In a closed-forest community, if the gap occurs in the direction of the sun, direct light will be allowed to reach the forest floor. The amount of light now reaching the forest floor may be as much as 200 times that which was reaching the floor under a closed canopy. The exact amount is determined by size of the gap, time of day and also latitude. But, the amount of light that reaches the floor will still be roughly 10-15% less that at the canopy level. Also, the eastern side of gaps usually receives more radiation in the afternoon, when temperatures are high. The western side of gaps usually receives the opposite: higher radiation in the morning, when temperatures are lower.
In addition to direct light, diffuse light also reaches the forest floor following a gap. Blue sky and clouds are sources of this light. Diffuse light is different from direct light in spectral composition. Diffuse light is enhanced at the short wavelength (blue) end of the solar spectrum while direct light is not. Another factor caused by gaps is the increase in infrared, or heat, radiation. While light is important to plants for photosynthesis, the near-infrared radiation can not be used by plants but warms up leaves, soil, litter and whatever else there happens to be in the vicinity of the gap. The effect of this is a greater range of temperature of soils and plants within gaps.
Light is very important in determining the rate of photosynthesis in plants. To understand the growth of plants it is very helpful to know the amount of light that is intercepted by the canopy. This is useful because in many communities, plant growth rates are approximately proportional to the amount of light that is intercepted by the canopy. In the two different environments, North Stradbroke Island and Lamington National Park, photon flux densities were measured using a Quantum sensor. On North Stradbroke, readings were taken in the Eucalypt open-forest community. At Lamington, reading were taken in a closed canopy region near Duck Creek Road. At both locations readings of incident light, or full sunlight at the time, were also taken. Measurements of photon flux density (PFD) are in umole.m-2.s-1. Results were as follows.
Brown Lake on North Stradbroke Island. On Thursday, 17th October, 1996, at 1:55pm the incident light value was measured at 1650 umole.m 2.s-1. At 2:55pm measurements were made below the canopy toward the bottom of the hill and yielded PFD values of 212, 215 and 190 umole.m-2.s 1. These readings correspond to around 13%, 13% and 12% of incident PFD at this time of the day. Later at 4:05pm at the top of the hill, the incident PFD reading would have been around 867 umole.m-2.s-1. The reading under the canopy was 34.7 umole.m-2.s-1 which corresponds to around 4% transmission.

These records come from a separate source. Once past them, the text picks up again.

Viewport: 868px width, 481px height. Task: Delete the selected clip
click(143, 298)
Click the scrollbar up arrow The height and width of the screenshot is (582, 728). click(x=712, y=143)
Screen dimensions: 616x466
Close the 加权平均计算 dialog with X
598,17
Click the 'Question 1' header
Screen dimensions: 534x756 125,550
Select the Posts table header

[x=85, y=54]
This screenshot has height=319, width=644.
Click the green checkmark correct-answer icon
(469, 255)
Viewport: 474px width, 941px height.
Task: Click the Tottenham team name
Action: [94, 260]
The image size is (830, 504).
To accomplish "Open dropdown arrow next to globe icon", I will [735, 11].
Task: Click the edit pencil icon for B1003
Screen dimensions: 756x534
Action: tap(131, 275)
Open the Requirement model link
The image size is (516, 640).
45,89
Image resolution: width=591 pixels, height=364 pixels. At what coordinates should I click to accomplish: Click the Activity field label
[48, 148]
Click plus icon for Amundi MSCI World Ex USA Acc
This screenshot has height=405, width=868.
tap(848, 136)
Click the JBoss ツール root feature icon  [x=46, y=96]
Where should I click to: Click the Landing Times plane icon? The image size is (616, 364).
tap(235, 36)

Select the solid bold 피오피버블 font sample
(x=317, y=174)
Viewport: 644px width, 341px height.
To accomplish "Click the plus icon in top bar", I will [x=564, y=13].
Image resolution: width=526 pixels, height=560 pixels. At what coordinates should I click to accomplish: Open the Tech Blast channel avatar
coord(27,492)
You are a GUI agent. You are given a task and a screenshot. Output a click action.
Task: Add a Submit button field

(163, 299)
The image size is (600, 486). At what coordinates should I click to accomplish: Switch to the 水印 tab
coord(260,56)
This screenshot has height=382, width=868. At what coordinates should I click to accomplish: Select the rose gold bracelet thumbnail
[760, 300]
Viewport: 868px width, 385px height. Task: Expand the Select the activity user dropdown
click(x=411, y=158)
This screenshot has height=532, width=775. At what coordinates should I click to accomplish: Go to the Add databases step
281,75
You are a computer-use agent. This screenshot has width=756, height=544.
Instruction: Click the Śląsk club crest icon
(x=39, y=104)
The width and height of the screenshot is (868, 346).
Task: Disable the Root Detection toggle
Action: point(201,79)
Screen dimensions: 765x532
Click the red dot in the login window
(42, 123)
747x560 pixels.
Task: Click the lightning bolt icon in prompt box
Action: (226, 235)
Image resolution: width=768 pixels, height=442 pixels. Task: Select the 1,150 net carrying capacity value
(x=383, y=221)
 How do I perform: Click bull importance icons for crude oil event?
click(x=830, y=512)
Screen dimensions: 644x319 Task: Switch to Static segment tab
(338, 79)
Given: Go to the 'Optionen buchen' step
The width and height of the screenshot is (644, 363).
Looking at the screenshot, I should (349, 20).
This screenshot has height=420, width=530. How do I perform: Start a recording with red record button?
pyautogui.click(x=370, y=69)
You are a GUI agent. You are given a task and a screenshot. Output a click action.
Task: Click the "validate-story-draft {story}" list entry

Near Duck Creek Road, Lamington National Park. On Wednesday, 30th October, 1996, at 11:00am, the incident PFD was measured at 2020 umole.m-2.s-1. Below the canopy at different locations, readings obtained were 5, 9, 20 and 30 umole.m-2.s-1. The average reading was around 9 umole.m-2.s-1. These readings correspond to around 0.24%, 0.4%, 1% and 1.5% of incident PFD respectively. The average percentage was 0.4%-0.5% transmission by the canopy. A reading was made on the driveway near the road to represent diffuse skylight. Around 2% of incident radiation was measured. A PFD measure of 50 umole.m-2.s-1 in a gap such as this represents around 2.5% of incident radiation.
COMPARE AND CONTRAST
The above calculations mainly support the notion that more light is getting to the forest floor in open-forest communities than in closed forest communities. The 4:05pm reading from Brown Lake was quite low, but possible explanation for this is due to the lateness in the day. The sun was lower in the sky; radiation was coming more from the east, rather than from directly overhead. As a result, radiation had to travel further through the canopy to reach the forest floor. But otherwise, in areas where the canopy is closed the percentage transmission is lower than that in areas where the canopy is open. The effect of gaps can be seen in the reading taken on the driveway near Duck Creek Road. The resulting percentage of incident radiation measured at this location was indeed higher than the average percentage measured under undisturbed canopy.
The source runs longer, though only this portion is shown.